Yılın ikinci yarısında doğrudan yabancı yatırımlardan da Türkiye’nin payını alacağının altını çizen Yılmaz şu ifadeleri kullandı;
“İhracat yine bütün olumsuzluklara rağmen, Avrupa’daki duruma rağmen, 256 milyar dolar seviyesinde gerçekleşti. Bir miktar OVP’nin üzerinde gerçekleşmiş oldu. Bu sevindirici. Dolayısıyla dış ticaret açığımızda bir miktar daralma söz konusu. Ocak ayında da yüzde 3.6 ihracat artışı var. İthalatta ise yüzde 23 civarı bir azalış var. Dolayısıyla ticaret dengemizdeki iyileşme ilk aylarda da devam ediyor”

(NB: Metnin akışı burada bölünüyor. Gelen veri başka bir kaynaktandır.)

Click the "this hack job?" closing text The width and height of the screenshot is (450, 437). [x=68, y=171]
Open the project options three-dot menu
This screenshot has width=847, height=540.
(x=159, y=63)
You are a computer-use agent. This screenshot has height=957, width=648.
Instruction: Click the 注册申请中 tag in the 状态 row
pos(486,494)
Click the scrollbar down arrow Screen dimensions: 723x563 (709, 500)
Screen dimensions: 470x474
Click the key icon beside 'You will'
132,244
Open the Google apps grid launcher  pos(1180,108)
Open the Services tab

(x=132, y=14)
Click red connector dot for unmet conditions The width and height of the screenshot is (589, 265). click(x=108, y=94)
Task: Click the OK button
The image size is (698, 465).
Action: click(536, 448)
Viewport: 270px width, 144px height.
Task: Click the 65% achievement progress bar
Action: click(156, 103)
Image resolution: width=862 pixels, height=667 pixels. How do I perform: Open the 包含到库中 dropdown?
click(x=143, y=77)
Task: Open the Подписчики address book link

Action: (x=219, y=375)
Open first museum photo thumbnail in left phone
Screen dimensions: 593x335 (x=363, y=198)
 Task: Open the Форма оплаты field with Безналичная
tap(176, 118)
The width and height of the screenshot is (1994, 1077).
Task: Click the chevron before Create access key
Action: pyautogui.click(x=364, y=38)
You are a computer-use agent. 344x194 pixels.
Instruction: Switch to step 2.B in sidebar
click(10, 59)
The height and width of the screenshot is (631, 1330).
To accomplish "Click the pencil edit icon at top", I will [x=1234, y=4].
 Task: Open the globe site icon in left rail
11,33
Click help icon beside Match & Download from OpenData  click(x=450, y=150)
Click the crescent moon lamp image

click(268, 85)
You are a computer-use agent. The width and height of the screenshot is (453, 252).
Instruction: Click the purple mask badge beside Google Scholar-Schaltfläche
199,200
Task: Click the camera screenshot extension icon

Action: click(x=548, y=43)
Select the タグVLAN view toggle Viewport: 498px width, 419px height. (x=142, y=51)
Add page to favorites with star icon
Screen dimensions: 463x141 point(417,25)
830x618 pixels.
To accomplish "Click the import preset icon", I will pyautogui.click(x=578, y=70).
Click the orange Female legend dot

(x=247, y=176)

Yılmaz, OVP’de 2023 işsizlik oranının yüzde 10.1 olduğunu ancak Aralık 2023’te bunun yüzde 8,8 oranında gerçekleştiğini belirterek, “Bununla birlikte yıllık bazda tek haneli olacağı kesinleşti. Özellikle genç işsizliğinde dört puanlık bir düşüş var. Yıllık bazda bu da sevindirici. Kadınların işgücüne katılımda da, istihdam oranlarında da artışlar söz konusu.” değerlendirmesini yaptı.
Bankacılık sektörünün uluslararası standartlar ve kanuni gerekliliklerin oldukça üstünde olduğuna işaret eden Yılmaz, ülke risk primlerinde de ciddi bir düşüş olduğu ifadelerini kullandı. Geçen sene 700 civarında olan Türkiye’nin risk priminin 300’lere indiğini belirten Yılmaz, bunun kamunun ve şirketlerin uluslararası finansmana daha uygun koşullarda ulaşması bakımından çok önemli olduğuna dikkat çekti.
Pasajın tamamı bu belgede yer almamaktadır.